=== Given entries ===

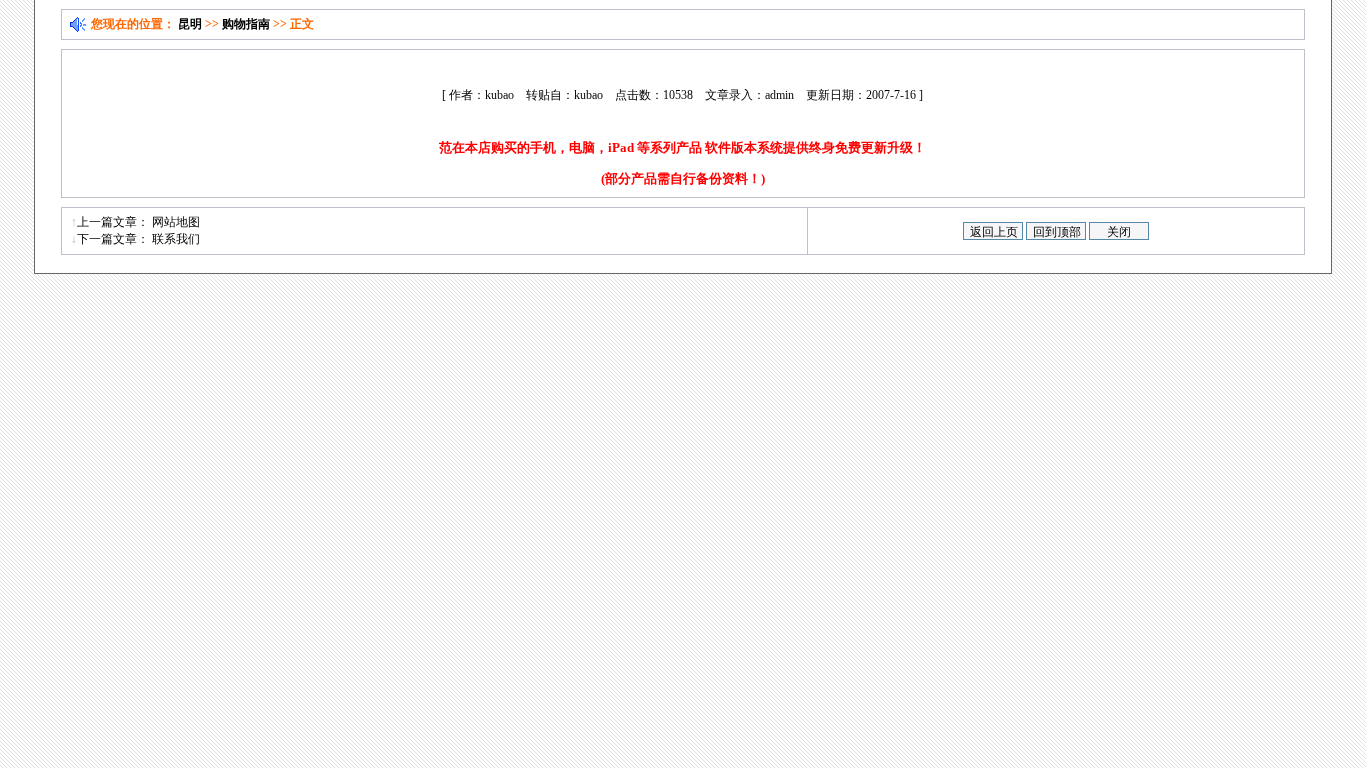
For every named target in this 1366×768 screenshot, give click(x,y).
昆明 (190, 24)
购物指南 (246, 24)
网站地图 (176, 222)
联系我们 (176, 239)
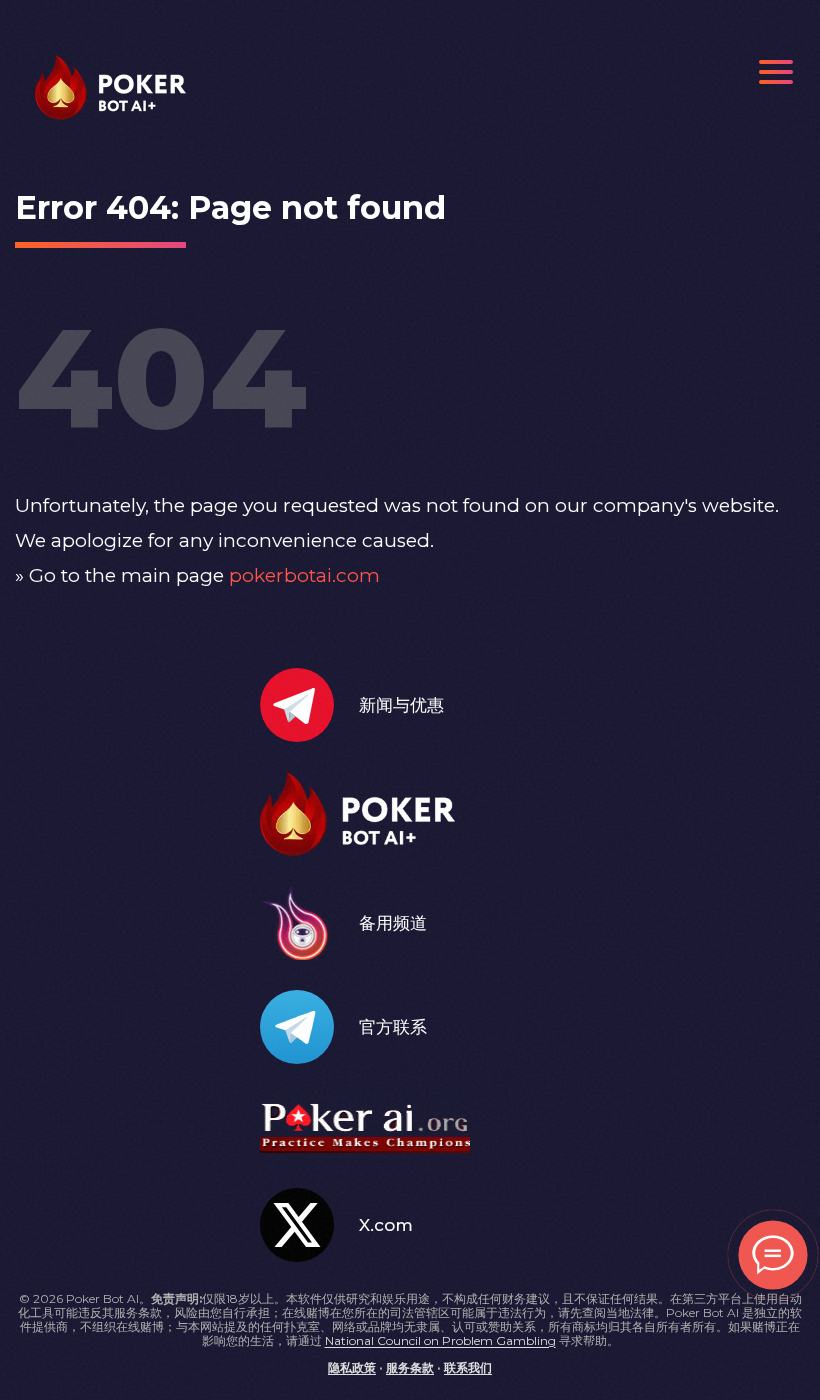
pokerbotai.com (304, 575)
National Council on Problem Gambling (440, 1340)
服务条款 (410, 1367)
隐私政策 (352, 1367)
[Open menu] (776, 72)
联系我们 (468, 1367)
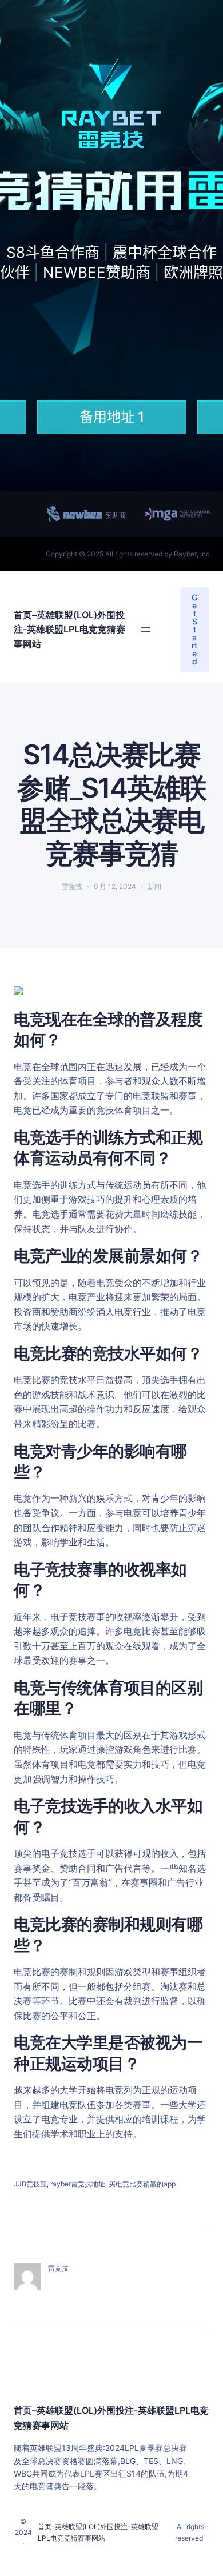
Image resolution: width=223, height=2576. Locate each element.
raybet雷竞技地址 (77, 2184)
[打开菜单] (146, 629)
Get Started (194, 629)
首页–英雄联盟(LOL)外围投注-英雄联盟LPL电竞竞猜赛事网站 (69, 629)
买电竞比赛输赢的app (142, 2184)
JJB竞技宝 (30, 2184)
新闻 (154, 886)
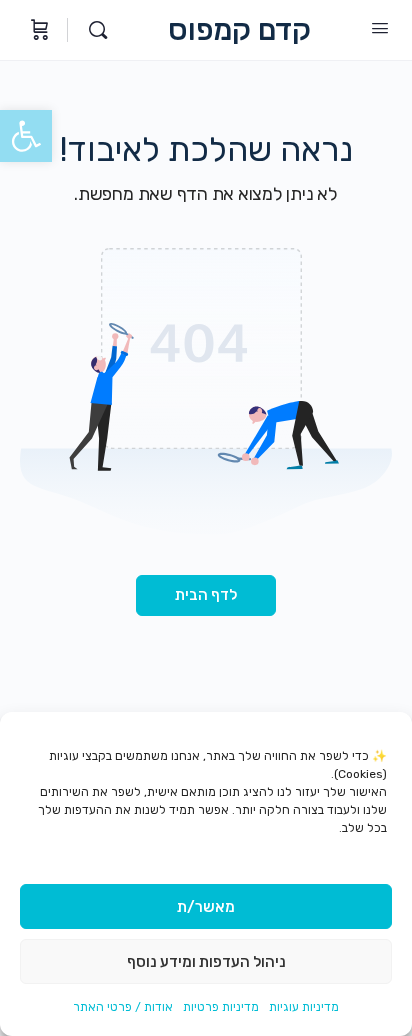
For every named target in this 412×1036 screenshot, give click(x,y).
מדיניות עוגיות (304, 1007)
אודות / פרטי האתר (123, 1007)
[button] (26, 136)
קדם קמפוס (239, 30)
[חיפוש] (93, 30)
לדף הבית (206, 595)
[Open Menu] (380, 28)
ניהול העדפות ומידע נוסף (206, 962)
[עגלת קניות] (38, 30)
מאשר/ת (206, 907)
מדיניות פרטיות (221, 1007)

===

- [Description of the task]:
Go through the records above. Copy each line in which the string "target" appears.

- [The completed task]:
For every named target in this 1366×768 screenshot, give click(x,y).
For every named target in this 412×1036 screenshot, give click(x,y).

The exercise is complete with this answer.